Secondment of an employee

What is meant by ‘secondment’?

The term ‘secondment’ describes where an employee or a group of employees is assigned on a temporary basis to work for another, ‘host’ organisation, or a different part of their employer’s organisation. On expiry of the secondment term, the employee (the ‘secondee’) will ‘return’ to their original employer.

Why might a secondment take place?

There are many reasons why it may be considered desirable for a secondment to occur, including:

  • The career development of a particular individual
  • The chance for an individual to gain some new skills or gain some experience
  • Providing staff with the chance to work on short term projects
  • Providing potential cover for short term absences
  • Avoiding redundancies
  • Enabling the employee to remain with the original employer, thus preserving specific benefits such as pension schemes
  • If the secondment is external, various legal issues will arise which will need to be covered in a detailed secondment agreement.

Can a secondment be internal as well as external?

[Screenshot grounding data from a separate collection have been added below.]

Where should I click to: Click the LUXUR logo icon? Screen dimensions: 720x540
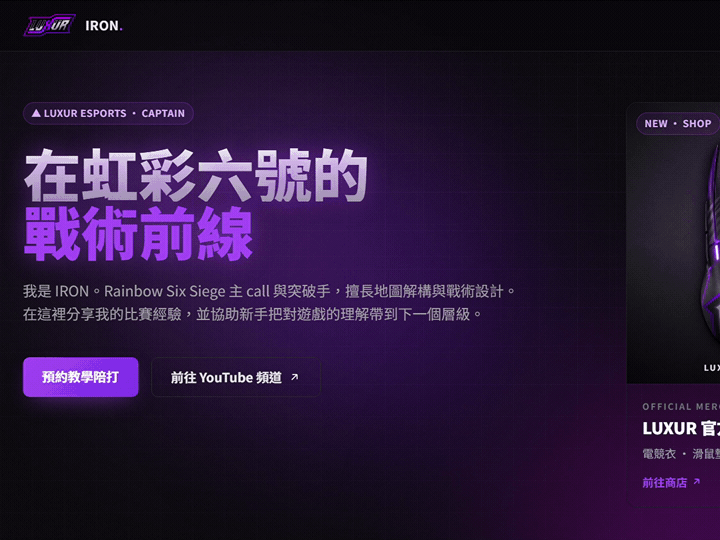(x=49, y=25)
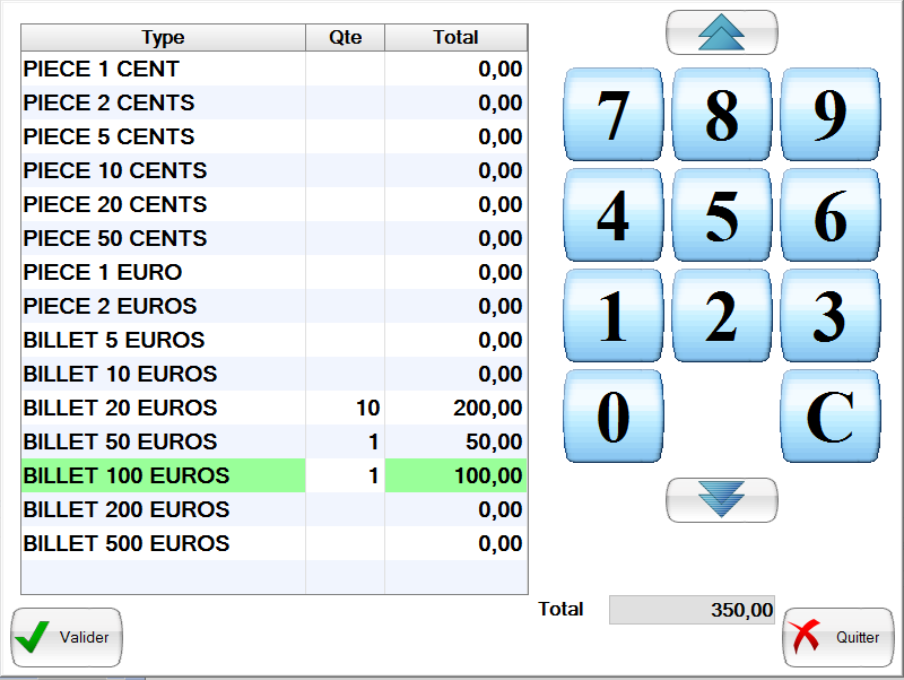Screen dimensions: 904x680
Task: Click the total amount field showing 350,00
Action: point(692,610)
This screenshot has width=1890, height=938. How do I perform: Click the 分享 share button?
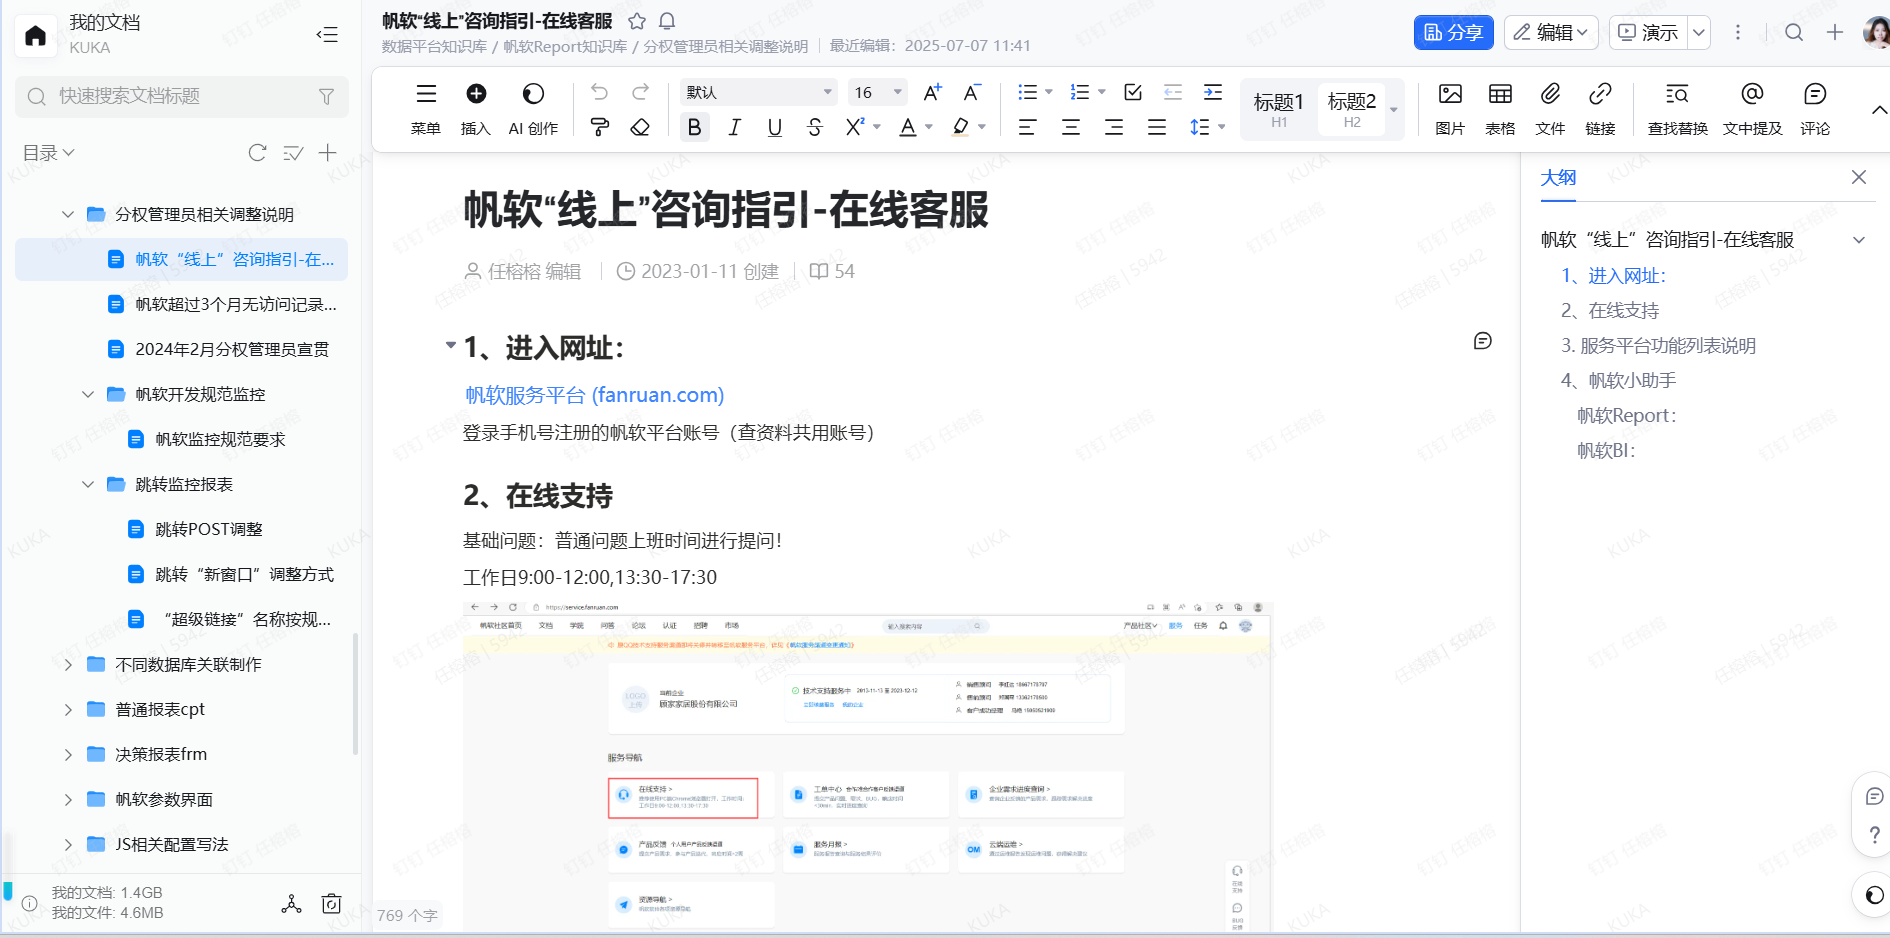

An employee who works in a large organisation may be seconded to another section of that organisation. An internal secondment can be done much more informally and a fully detailed secondment agreement is unlikely to be required. The only specific issues which will need to be defined in an internal secondment will be the duties of the employee on secondment, their manager, their place of work, and wages and any additional costs/expenses.

Should there be an agreement in place?

Ideally, on an external secondment, the secondee’s existing employment contract should be reviewed, and a written agreement covering the secondment terms drawn up. This will set out the agreed changes to the secondee’s employment and may be signed by all three parties.

On an external secondment, who will be the employer?

In an external secondment, the individual will usually remain the employee of the primary employer during the term of the secondment. However, in some cases the secondee may technically become an employee of the host employer, even if that is not what is intended.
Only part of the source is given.